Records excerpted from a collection
- - - -
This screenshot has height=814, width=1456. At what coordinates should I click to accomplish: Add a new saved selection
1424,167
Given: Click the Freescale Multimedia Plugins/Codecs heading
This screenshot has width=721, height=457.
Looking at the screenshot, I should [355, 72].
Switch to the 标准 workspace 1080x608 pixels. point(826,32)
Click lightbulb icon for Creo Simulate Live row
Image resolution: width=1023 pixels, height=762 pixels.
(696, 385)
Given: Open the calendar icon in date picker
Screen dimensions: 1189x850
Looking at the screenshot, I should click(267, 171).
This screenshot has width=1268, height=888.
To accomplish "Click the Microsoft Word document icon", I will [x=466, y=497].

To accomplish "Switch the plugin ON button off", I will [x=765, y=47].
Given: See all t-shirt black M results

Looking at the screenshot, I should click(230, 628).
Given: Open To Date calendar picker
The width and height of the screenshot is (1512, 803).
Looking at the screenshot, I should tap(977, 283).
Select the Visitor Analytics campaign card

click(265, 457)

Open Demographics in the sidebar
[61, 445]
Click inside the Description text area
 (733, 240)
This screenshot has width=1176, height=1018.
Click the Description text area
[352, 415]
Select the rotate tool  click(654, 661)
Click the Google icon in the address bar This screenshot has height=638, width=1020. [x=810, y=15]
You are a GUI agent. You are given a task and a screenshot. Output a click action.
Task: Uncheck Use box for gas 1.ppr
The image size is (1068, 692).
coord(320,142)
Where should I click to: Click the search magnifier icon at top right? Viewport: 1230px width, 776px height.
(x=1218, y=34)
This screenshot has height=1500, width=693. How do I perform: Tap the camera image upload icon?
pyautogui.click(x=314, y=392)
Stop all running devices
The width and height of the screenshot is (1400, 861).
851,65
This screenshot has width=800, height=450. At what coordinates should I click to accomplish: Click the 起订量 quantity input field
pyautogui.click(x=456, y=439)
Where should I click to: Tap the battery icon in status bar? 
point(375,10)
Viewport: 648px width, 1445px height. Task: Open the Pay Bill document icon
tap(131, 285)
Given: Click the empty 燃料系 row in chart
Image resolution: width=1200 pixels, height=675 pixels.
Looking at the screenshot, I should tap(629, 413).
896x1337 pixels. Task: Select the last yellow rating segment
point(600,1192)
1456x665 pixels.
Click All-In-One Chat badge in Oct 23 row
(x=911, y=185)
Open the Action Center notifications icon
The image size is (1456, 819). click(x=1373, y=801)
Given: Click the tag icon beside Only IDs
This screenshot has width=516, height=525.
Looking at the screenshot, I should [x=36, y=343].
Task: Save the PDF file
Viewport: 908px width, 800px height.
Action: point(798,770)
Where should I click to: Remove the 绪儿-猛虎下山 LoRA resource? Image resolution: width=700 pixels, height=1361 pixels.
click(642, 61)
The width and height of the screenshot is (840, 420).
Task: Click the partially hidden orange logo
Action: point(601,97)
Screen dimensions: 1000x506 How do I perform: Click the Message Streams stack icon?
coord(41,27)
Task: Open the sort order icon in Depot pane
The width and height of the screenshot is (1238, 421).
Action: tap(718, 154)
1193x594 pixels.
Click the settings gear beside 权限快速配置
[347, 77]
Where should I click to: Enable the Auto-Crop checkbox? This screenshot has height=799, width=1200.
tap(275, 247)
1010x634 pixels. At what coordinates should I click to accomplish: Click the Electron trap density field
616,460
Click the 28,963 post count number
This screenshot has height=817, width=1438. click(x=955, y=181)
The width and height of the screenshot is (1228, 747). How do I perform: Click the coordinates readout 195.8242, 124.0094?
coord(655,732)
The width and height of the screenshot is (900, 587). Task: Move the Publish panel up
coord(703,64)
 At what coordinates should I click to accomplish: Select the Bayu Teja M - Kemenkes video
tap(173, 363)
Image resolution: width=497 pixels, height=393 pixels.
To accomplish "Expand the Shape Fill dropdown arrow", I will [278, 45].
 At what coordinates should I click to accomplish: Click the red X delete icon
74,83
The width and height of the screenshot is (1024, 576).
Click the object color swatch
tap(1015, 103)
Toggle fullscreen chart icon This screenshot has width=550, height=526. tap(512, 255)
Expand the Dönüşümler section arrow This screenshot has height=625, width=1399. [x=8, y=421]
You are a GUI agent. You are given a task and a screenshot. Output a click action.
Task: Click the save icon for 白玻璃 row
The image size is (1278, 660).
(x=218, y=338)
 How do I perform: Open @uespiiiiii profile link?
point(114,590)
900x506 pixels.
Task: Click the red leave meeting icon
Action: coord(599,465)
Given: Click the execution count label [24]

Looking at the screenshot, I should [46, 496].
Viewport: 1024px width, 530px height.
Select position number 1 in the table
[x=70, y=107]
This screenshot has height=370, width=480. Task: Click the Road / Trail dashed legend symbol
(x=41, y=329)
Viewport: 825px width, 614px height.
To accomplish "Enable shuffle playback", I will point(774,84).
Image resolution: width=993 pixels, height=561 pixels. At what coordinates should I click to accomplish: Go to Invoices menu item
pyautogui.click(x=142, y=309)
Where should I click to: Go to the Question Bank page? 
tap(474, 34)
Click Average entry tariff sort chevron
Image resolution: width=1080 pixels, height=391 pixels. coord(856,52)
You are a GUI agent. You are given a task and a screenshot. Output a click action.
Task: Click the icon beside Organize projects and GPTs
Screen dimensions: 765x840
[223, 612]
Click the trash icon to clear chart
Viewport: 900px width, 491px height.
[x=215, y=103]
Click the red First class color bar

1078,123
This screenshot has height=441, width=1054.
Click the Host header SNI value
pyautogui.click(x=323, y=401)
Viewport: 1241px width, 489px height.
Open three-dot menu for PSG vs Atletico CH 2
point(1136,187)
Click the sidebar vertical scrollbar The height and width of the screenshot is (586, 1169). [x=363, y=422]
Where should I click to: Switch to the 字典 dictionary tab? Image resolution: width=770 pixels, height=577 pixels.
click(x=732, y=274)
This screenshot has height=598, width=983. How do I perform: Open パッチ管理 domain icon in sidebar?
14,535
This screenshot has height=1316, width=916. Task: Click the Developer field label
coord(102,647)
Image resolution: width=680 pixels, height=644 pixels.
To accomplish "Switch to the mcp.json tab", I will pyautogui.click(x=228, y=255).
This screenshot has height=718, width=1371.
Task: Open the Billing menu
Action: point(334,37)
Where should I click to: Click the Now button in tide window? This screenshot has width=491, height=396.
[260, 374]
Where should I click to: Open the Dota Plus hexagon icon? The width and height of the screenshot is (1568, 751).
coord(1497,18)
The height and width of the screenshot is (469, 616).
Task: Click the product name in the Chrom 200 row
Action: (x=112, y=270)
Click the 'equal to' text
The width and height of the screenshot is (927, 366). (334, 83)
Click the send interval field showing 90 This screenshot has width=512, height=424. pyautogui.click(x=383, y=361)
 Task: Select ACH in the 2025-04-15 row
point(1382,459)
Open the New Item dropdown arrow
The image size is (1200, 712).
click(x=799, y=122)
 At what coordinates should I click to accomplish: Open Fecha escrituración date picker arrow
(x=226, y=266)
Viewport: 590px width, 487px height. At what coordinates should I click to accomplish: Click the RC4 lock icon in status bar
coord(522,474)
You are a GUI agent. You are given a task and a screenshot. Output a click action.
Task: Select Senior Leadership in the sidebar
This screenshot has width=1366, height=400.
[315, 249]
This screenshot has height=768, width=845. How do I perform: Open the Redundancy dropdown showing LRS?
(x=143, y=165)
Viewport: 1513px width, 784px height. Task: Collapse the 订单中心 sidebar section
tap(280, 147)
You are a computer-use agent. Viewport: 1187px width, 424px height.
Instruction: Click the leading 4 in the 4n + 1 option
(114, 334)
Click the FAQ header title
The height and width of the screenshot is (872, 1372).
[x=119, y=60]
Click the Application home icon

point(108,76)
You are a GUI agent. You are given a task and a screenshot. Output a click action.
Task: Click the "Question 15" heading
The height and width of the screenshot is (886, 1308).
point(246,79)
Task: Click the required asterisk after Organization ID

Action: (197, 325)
- - - -
→ **Exercise details**: Please give an exact copy of the lines above, beginning with the line containing "Given: Click the empty 燃料系 row in chart" and running through the line containing "Task: Save the PDF file", and of no other lines.

→ **Answer to this exercise**:
Given: Click the empty 燃料系 row in chart
Image resolution: width=1200 pixels, height=675 pixels.
Looking at the screenshot, I should tap(629, 413).
896x1337 pixels. Task: Select the last yellow rating segment
point(600,1192)
1456x665 pixels.
Click All-In-One Chat badge in Oct 23 row
(x=911, y=185)
Open the Action Center notifications icon
The image size is (1456, 819). click(x=1373, y=801)
Given: Click the tag icon beside Only IDs
This screenshot has width=516, height=525.
Looking at the screenshot, I should [x=36, y=343].
Task: Save the PDF file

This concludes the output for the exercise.